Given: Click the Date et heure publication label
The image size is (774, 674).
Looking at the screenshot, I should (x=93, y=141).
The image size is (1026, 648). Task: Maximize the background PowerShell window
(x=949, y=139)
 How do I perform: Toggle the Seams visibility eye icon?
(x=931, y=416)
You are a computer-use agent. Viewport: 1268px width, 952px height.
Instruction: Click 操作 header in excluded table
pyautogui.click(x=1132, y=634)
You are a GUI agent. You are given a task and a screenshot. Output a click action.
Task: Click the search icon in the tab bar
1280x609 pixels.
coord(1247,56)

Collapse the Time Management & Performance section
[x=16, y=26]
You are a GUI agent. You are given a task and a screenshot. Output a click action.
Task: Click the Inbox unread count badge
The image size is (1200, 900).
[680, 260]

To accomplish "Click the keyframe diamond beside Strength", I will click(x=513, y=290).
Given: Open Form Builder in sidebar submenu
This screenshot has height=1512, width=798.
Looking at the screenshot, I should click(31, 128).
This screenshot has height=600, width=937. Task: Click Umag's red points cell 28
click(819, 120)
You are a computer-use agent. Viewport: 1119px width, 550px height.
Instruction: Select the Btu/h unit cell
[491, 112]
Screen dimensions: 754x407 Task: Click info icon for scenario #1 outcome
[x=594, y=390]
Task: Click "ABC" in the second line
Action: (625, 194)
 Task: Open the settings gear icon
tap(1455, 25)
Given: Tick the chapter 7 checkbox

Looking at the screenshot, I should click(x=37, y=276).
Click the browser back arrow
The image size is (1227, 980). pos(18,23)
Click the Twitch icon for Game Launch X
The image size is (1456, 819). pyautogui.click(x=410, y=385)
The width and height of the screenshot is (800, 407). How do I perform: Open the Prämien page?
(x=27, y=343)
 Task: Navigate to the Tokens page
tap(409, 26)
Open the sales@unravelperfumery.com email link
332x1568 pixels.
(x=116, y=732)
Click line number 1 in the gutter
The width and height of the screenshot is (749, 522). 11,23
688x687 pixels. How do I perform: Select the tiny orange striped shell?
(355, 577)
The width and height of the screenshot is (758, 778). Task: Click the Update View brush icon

____

**Work to complete**
Each of the records above is to be copied exactly.

**Solution to the exercise**
Given: Click the Date et heure publication label
The image size is (774, 674).
Looking at the screenshot, I should (x=93, y=141).
The image size is (1026, 648). Task: Maximize the background PowerShell window
(x=949, y=139)
 How do I perform: Toggle the Seams visibility eye icon?
(x=931, y=416)
You are a computer-use agent. Viewport: 1268px width, 952px height.
Instruction: Click 操作 header in excluded table
pyautogui.click(x=1132, y=634)
You are a GUI agent. You are given a task and a screenshot. Output a click action.
Task: Click the search icon in the tab bar
1280x609 pixels.
coord(1247,56)

Collapse the Time Management & Performance section
[x=16, y=26]
You are a GUI agent. You are given a task and a screenshot. Output a click action.
Task: Click the Inbox unread count badge
The image size is (1200, 900).
[680, 260]

To accomplish "Click the keyframe diamond beside Strength", I will click(x=513, y=290).
Given: Open Form Builder in sidebar submenu
This screenshot has height=1512, width=798.
Looking at the screenshot, I should click(31, 128).
This screenshot has height=600, width=937. Task: Click Umag's red points cell 28
click(819, 120)
You are a computer-use agent. Viewport: 1119px width, 550px height.
Instruction: Select the Btu/h unit cell
[491, 112]
Screen dimensions: 754x407 Task: Click info icon for scenario #1 outcome
[x=594, y=390]
Task: Click "ABC" in the second line
Action: (625, 194)
 Task: Open the settings gear icon
tap(1455, 25)
Given: Tick the chapter 7 checkbox

Looking at the screenshot, I should click(x=37, y=276).
Click the browser back arrow
The image size is (1227, 980). pos(18,23)
Click the Twitch icon for Game Launch X
The image size is (1456, 819). pyautogui.click(x=410, y=385)
The width and height of the screenshot is (800, 407). How do I perform: Open the Prämien page?
(x=27, y=343)
 Task: Navigate to the Tokens page
tap(409, 26)
Open the sales@unravelperfumery.com email link
332x1568 pixels.
(x=116, y=732)
Click line number 1 in the gutter
The width and height of the screenshot is (749, 522). 11,23
688x687 pixels. How do I perform: Select the tiny orange striped shell?
(355, 577)
The width and height of the screenshot is (758, 778). Task: Click the Update View brush icon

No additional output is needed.